* **AVAILABLE DATA**
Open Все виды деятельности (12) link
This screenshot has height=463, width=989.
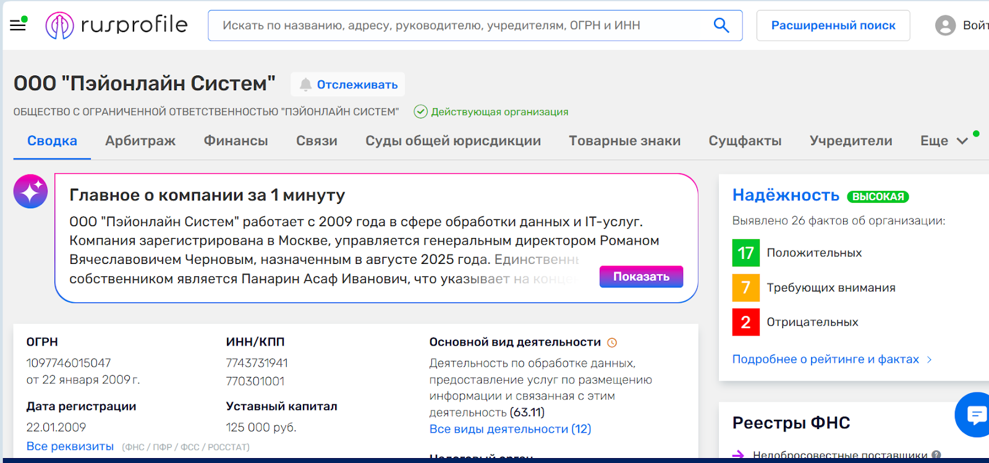(510, 429)
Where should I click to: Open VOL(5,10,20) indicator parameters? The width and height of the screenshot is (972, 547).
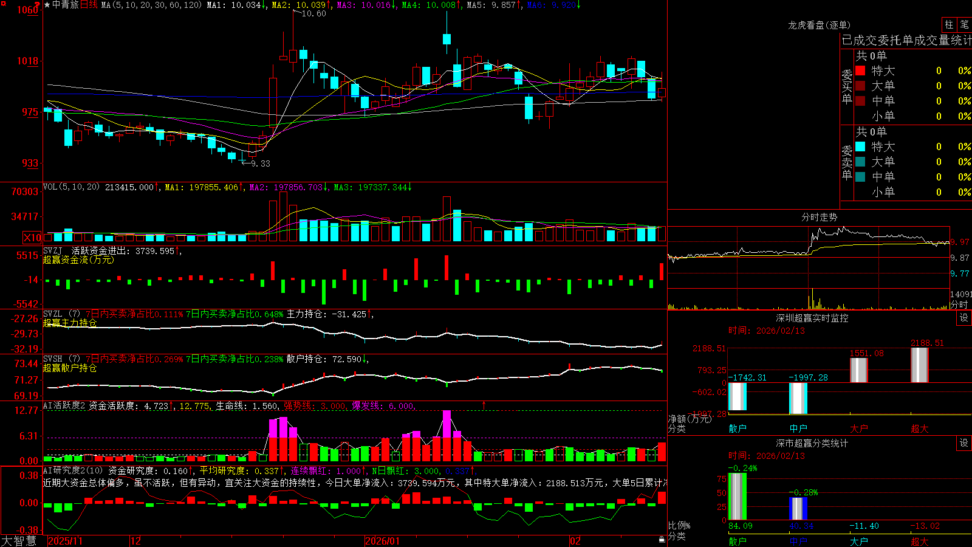point(71,187)
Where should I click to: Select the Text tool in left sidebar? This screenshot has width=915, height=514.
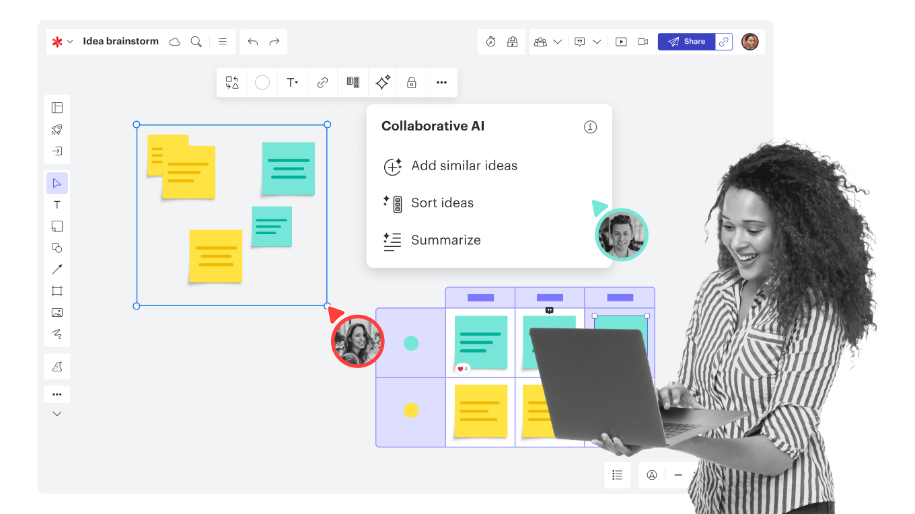coord(57,205)
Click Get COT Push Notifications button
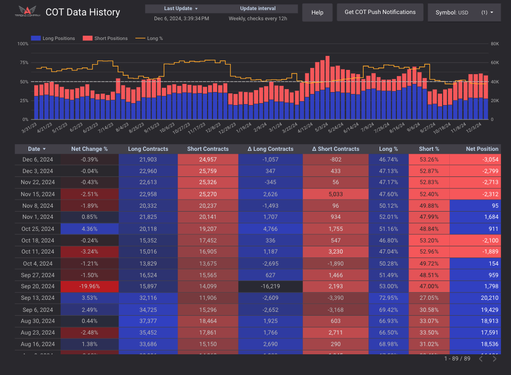 click(x=380, y=13)
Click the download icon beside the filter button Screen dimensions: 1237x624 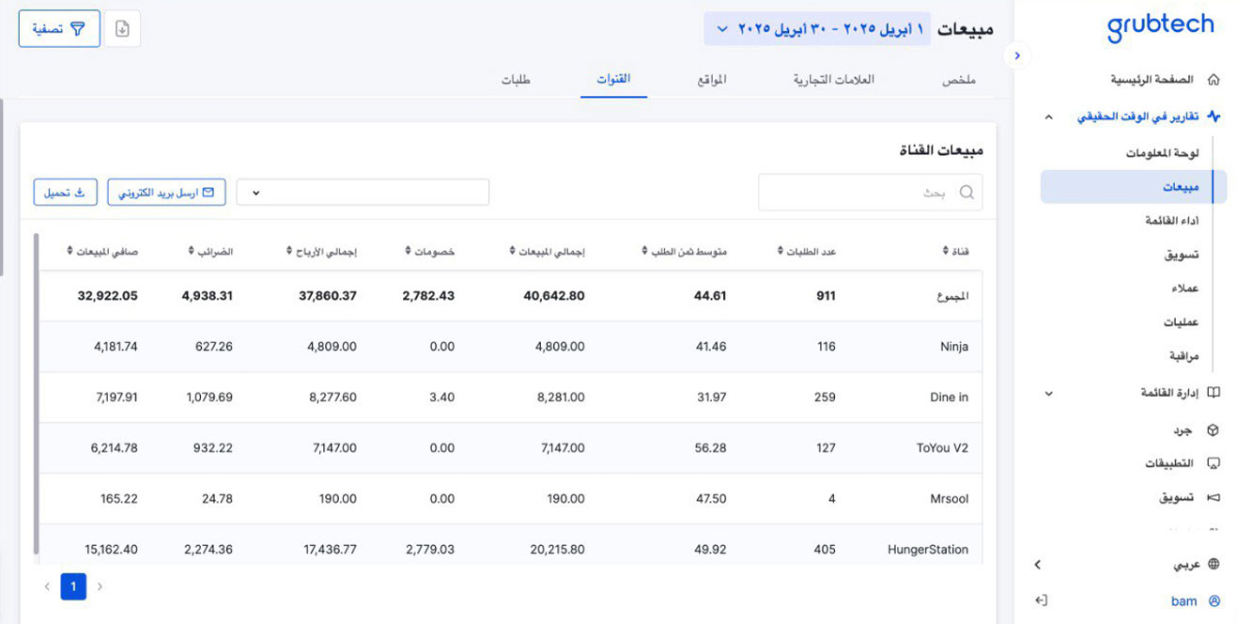tap(122, 29)
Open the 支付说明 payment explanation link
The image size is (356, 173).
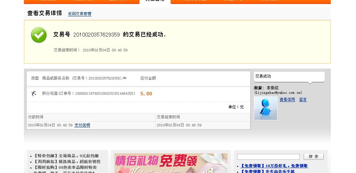(x=82, y=125)
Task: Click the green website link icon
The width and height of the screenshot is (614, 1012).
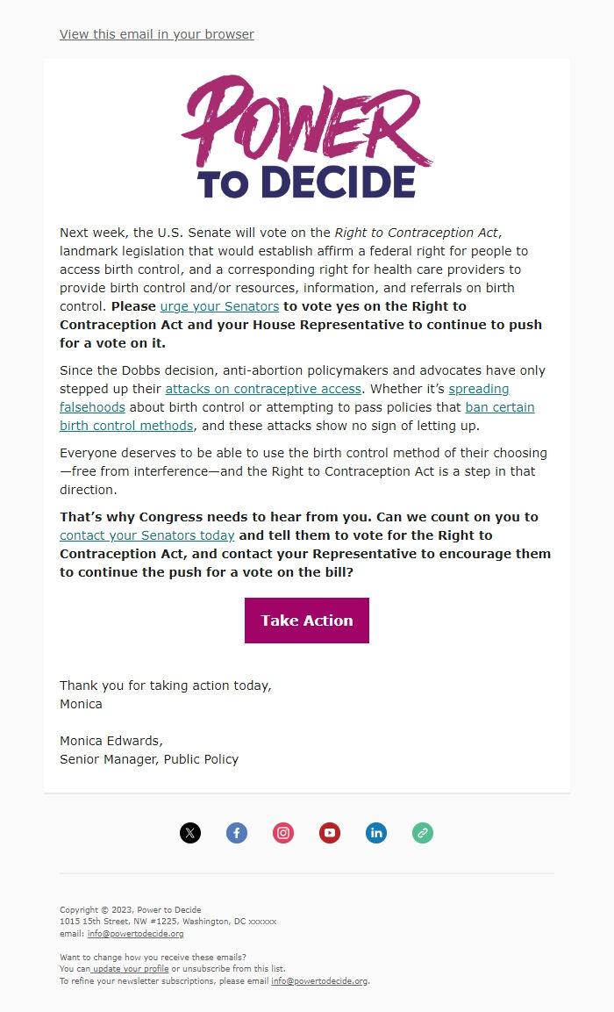Action: point(423,833)
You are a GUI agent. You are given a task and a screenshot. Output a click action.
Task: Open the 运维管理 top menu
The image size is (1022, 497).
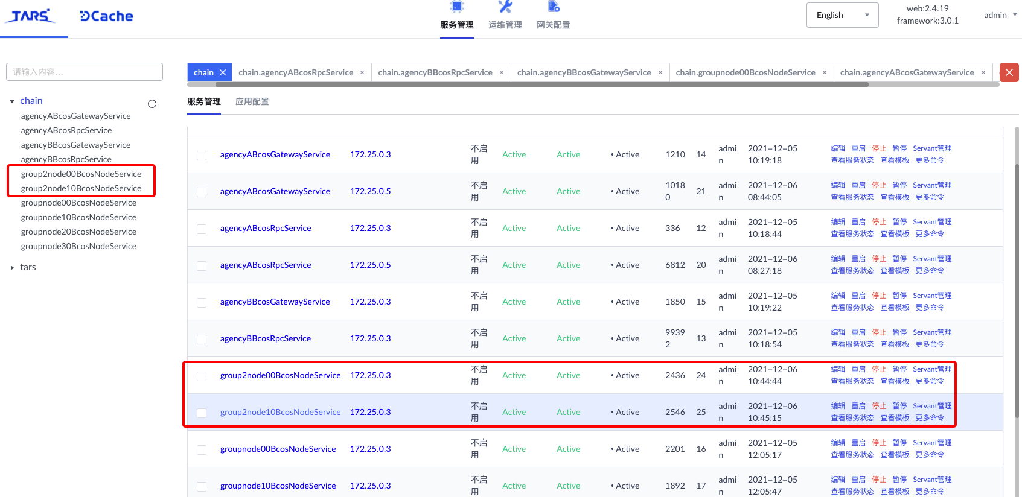(505, 25)
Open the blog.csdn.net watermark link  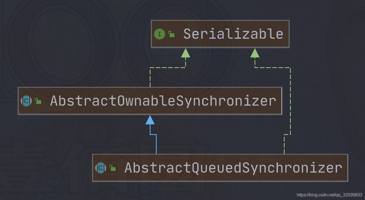click(330, 195)
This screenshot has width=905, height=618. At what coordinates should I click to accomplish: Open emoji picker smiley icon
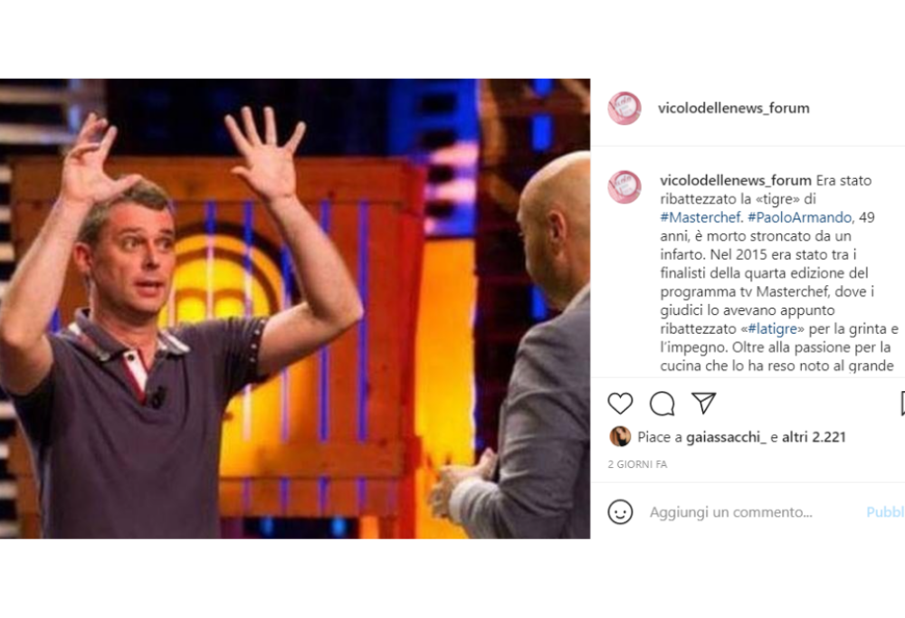(621, 512)
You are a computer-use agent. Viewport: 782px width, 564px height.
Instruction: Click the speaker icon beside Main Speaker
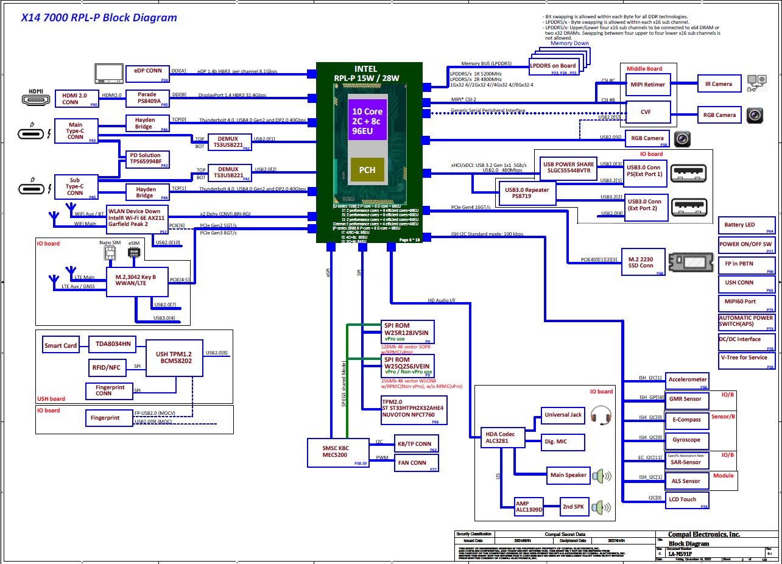[x=602, y=476]
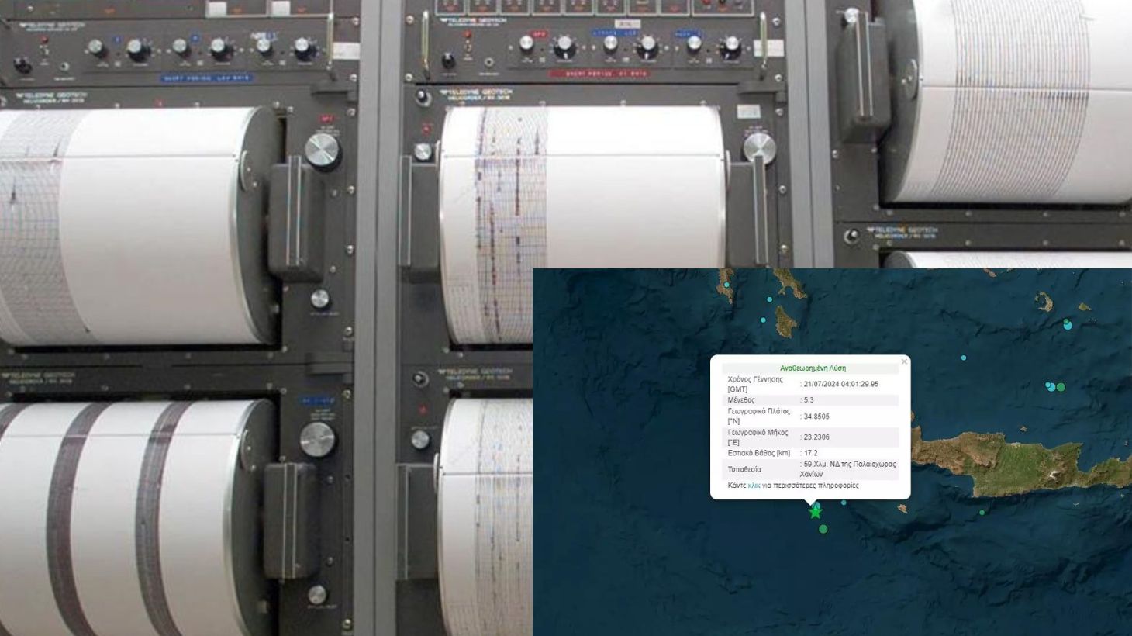This screenshot has height=636, width=1132.
Task: Close the earthquake info popup
Action: 904,361
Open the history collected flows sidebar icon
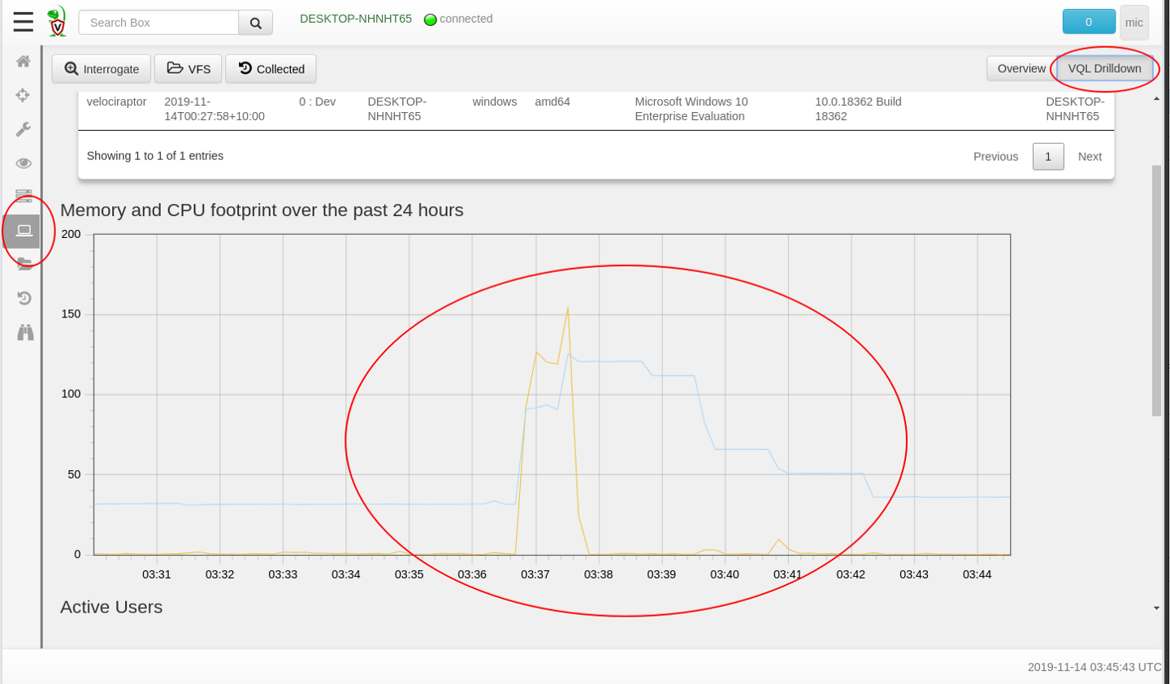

* **YOUR OBJECTIVE**
The answer must be every line of the records that holds the string "agent".

* **ANSWER BOX**
You are a GUI agent. You are given a task and a screenshot. Output a click action.
You are a computer-use agent. Viewport: 782px width, 564px height.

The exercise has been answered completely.